The lifecycle of e-waste can be broadly represented in three steps: material flow, lifecycle and geographical boundary. There are three scenarios in which e-waste management is conducted. First, waste is collected through an informal sector which may recycle or dump the e-waste. In the second, e-waste is mixed with municipal solid waste and dumped in landfills. Lastly, producers responsible for their e-waste develop an Extended Producers Responsibility system. Most counties have combinations of these scenarios.

The route to manage e-waste is through data

The amount of e-waste is expected to increase to 52.2 million metric tonnes by 2021 with per capita amounting to 6.8 kg per annum from 6.1 kg per annum. An annual growth rate of 3 to 4 per cent is expected.

For better accountability, all the remaining countries in the world should form legislation for management and handling of e-waste. Dumping e-waste from developed countries to developing/under-developed should be regulated. Legislations would lead to better data on the generation and processing of e-waste. Better data will help improve track the amount of e-waste generated, reduce e-waste, promote recycling, and prevent illegal dumping and emissions. It will also help create jobs, set and assess targets and policies, identify best practices.
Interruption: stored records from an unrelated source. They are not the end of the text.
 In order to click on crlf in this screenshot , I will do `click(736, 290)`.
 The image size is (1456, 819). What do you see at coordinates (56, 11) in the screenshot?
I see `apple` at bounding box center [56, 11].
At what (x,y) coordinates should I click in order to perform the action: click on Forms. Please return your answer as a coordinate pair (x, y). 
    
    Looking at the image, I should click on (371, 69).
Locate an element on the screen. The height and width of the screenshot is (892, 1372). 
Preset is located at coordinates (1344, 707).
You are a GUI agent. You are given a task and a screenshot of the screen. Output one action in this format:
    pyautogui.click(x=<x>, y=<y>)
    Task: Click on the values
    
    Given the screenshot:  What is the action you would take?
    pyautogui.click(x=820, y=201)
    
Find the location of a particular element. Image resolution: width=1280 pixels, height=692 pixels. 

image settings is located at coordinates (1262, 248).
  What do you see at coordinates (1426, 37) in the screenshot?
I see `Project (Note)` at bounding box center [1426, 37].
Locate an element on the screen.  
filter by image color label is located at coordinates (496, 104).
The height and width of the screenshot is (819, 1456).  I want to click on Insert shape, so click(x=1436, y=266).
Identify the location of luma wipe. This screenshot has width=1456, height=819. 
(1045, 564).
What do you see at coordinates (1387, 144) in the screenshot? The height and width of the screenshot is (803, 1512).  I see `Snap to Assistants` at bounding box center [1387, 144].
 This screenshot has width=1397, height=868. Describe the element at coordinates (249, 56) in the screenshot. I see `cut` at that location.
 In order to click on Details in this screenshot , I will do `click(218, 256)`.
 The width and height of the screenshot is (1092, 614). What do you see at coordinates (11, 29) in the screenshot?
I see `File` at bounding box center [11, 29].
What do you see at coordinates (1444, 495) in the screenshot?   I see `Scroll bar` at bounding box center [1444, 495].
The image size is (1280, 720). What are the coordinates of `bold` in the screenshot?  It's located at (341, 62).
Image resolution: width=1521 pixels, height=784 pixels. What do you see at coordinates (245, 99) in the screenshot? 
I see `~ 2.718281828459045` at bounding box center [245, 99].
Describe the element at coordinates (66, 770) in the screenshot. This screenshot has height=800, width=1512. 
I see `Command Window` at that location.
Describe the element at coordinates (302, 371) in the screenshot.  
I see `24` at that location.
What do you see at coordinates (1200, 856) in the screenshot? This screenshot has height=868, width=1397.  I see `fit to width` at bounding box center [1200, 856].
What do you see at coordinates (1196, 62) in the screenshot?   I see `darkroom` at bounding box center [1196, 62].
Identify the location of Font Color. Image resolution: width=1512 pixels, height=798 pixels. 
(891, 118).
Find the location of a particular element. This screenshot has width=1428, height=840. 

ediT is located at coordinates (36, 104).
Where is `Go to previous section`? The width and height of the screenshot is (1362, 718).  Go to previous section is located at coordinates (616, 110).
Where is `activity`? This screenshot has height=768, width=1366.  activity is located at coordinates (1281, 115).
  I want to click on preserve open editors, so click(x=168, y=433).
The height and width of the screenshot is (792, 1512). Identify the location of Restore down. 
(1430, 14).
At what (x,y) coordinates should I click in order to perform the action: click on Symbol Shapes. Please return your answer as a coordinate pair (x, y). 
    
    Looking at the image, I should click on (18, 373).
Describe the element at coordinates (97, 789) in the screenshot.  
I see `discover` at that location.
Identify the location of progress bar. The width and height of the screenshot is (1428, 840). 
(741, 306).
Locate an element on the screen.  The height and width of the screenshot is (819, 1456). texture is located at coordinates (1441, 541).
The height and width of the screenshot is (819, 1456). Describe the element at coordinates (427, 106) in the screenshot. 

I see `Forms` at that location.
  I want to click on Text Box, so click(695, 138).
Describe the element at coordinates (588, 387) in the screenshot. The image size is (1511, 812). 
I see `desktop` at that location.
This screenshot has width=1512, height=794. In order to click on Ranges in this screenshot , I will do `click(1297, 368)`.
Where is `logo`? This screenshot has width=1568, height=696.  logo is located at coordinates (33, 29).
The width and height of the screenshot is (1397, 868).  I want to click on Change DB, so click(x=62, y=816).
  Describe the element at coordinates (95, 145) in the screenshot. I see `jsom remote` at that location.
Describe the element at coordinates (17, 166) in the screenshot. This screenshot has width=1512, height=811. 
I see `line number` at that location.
The total value of all raw materials present in e-waste is estimated to be 55 billion Euros in 2016, which is more than the 2016 Gross Domestic Product of most countries in the world. The value of raw materials in wasted mobile phones was 9.4 Billion Euros alone. Up to 60 elements from the periodic table can be found in complex electronics, and many of them are technically recoverable like the precious metals, including gold, silver, copper, platinum, and palladium. E-waste inventorisation will also lead to better recovery for the materials, thus creating a circular economy beneficial for economic and employment opportunities for e-waste management in the world.